A armadilha que Walter (os jornalistas costumam chamá-lo de Waltinho... detesto apelidos, especialmente aqueles que me dão uma falsa intimidade com alguém que mal conheço) evita, com inteligência e elegância, é tentar explicitar o momento em que surge Che, o revolucionário, a partir de sua viagem pela América Latina. Até porque ele não tem esta resposta. Entretanto, esta armadilha esconde outra, bem mais espinhosa. Porque quando Che emerge, ele acaba por abandonar aquele povo que descobriu na travessia, colocando a ideologia acima deles, comandando assassinatos e liderando pessoalmente o massacre dos "inimigos políticos" no famoso e mitológico parédon. Mesmo a beleza do filme, o apuro estético de Walter não serão capazes de desfazer este nó.
A intenção explícita do roteirista e diretor é a de humanizar o mito, devolvê-lo ao convívio diário, torná-lo palpável - portanto, a escolha da viagem de Che e Granado não poderia ser mais óbvia. Tentando se distanciar da ideologia, o filme deseja ser para a América Latina o que Central do Brasil foi para o nosso país, ou melhor, para o público brasileiro: um convite visual a descobrir uma terra distante da maioria de nós. Diários de Motocicleta demonstra a ambuigüidade de nossa terra, uma ilha de descendência portuguesa cercada por um conjunto de países de línguas e tradições tão diferentes que é como se estivéssemos visitando outro planeta. Exceto nos nossos problemas, misérias e na capacidade algo “messiânica” de se acreditar em homens como Che. Infelizmente, é impossível demover Che de sua condição de mito; sua imagem já foi diluída até pela cultura pop, com a foto de Alberto Koda estampada em camisetas e bonés de qualquer rebeldezinho de cara espinhuda ao redor do mundo. Também infelizmente, este mito reacende a crença em outro, ainda mais complexo e, digamos, perigoso: o da revolução como resposta aos gigantescos problemas das sociedades. A curto, médio ou longo prazo, toda revolução vem cobrar seu preço, porque demonstra ser apenas um instrumento de tomada do poder por um grupinho de sujeitos travestidos de representantes das massas. Não foi diferente com Che, que se deixou apaixonar não mais pela humanidade, mas pela idéia da revolução em si mesma. Vira burocrata em Cuba, comanda execuções, escreve um cruel livro-guia para guerrilheiros, vai a África “fomentar mil Vietnãs”, volta a América do Sul, derrotado, e acaba preso e executado.

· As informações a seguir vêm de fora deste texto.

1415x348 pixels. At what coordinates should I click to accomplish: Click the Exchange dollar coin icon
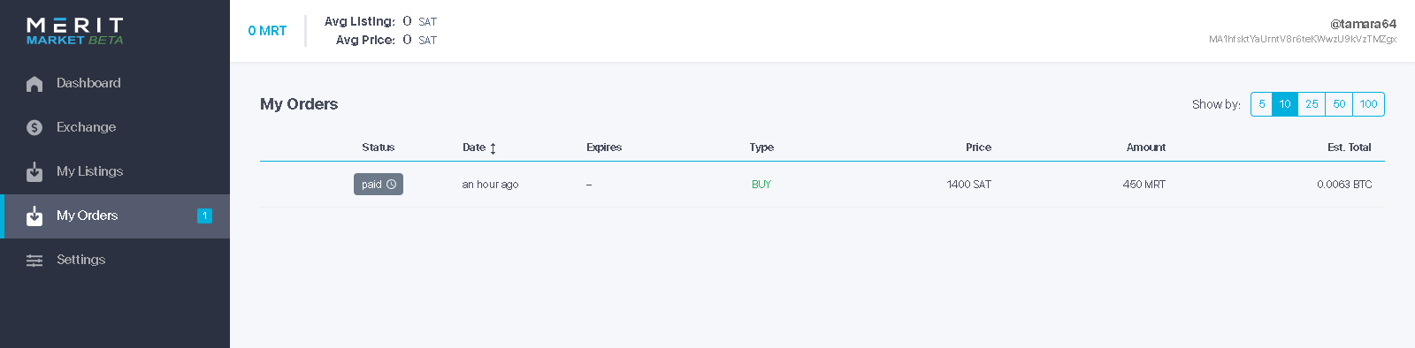point(34,127)
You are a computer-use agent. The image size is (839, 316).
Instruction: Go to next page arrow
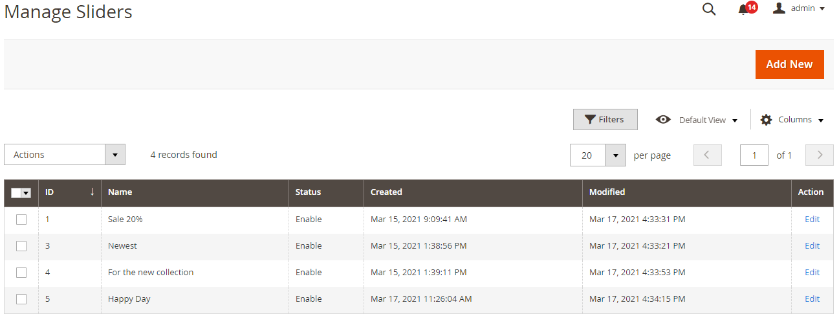820,155
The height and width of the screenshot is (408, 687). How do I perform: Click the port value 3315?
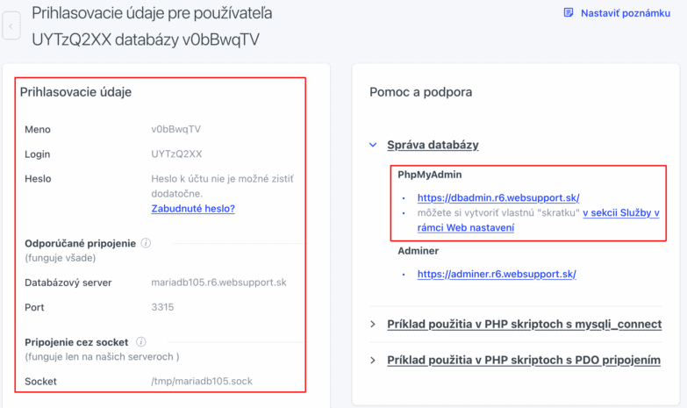(162, 307)
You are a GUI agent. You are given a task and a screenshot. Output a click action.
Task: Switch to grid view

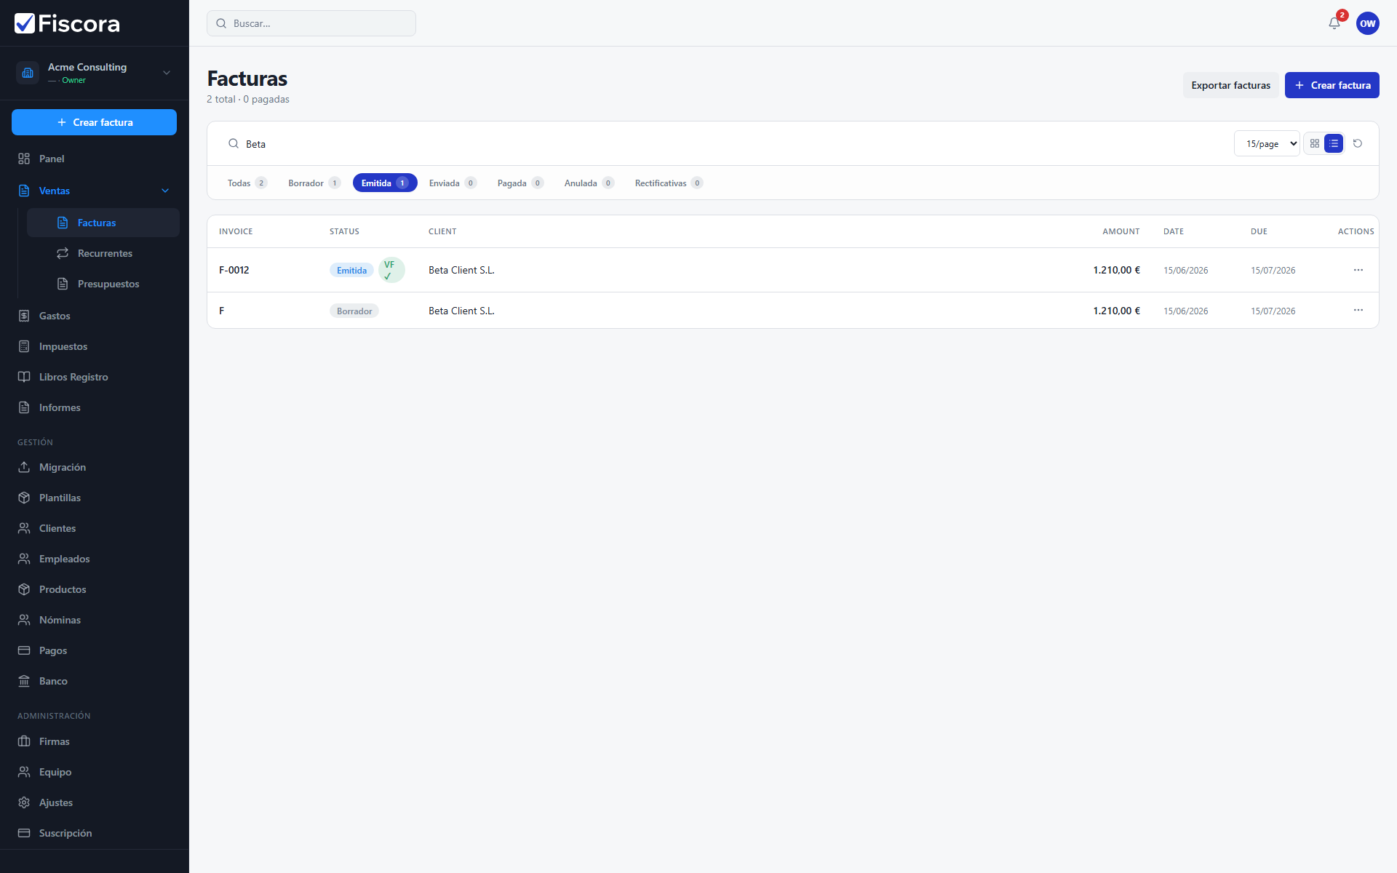[x=1315, y=143]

Sem dúvida um personagem rico, mas certamente não o “homem mais completo do século XX”, como o definira, fazendo o papel de baba-ovo filosófico, Jean-Paul Sartre.

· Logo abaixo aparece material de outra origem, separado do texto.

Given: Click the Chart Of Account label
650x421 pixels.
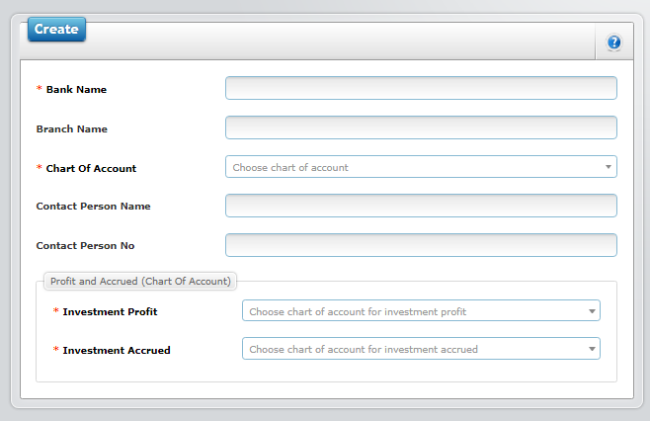Looking at the screenshot, I should click(x=91, y=168).
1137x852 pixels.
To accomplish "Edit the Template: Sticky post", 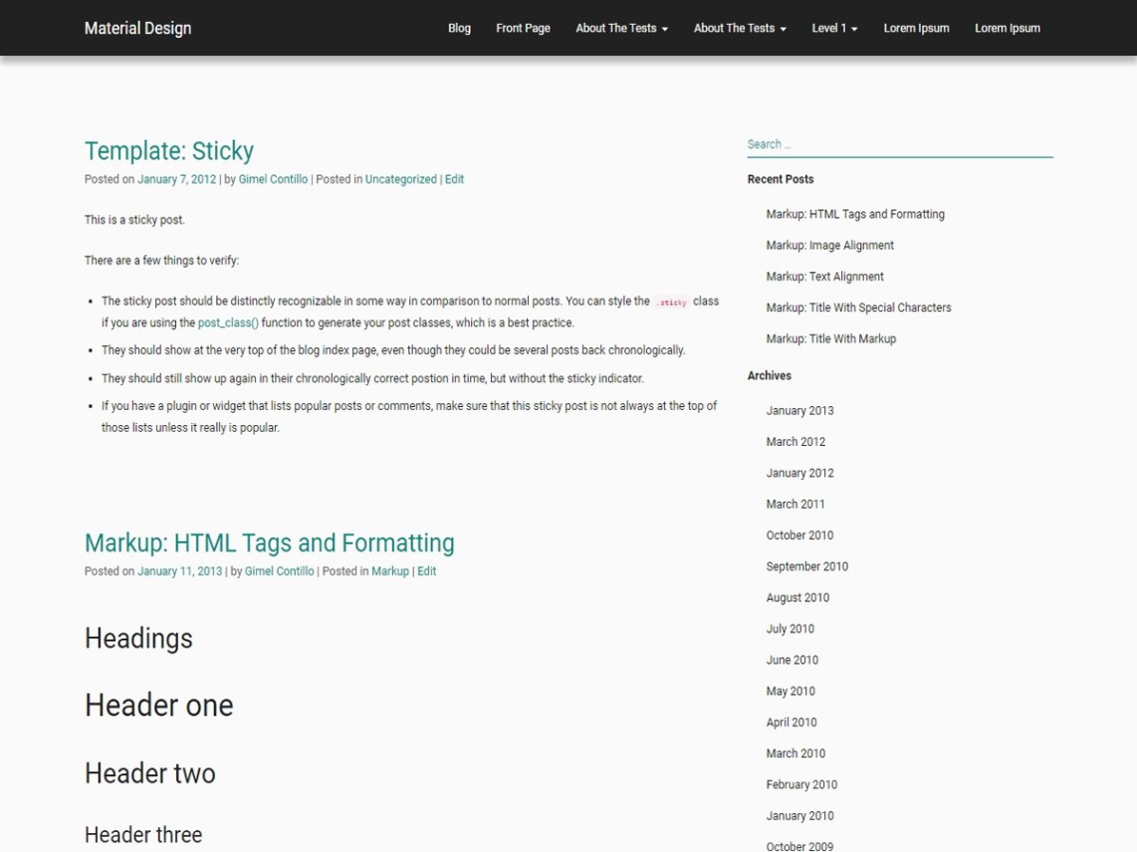I will [454, 179].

Aliás, se serve de contraponto, vale a leitura de O Homem Revoltado, de Albert Camus. Até a publicação deste livro, ele e Sartre eram amigos, mas diante do silêncio e apoio de Sartre às atrocidades stalinistas, Camus mete o dedão na ferida e tornam-se inimigos ferrenhos.
Mas não se deixe enganar nem pela ideologia ou por este post: assista a Diários de Motocicleta e redescubra uma América Latina que nosso isolamento condenou a distância. E pense muito bem antes de assinar embaixo de qualquer um que diz saber como conduzir os povos a “libertação”. Isto vale para Che também.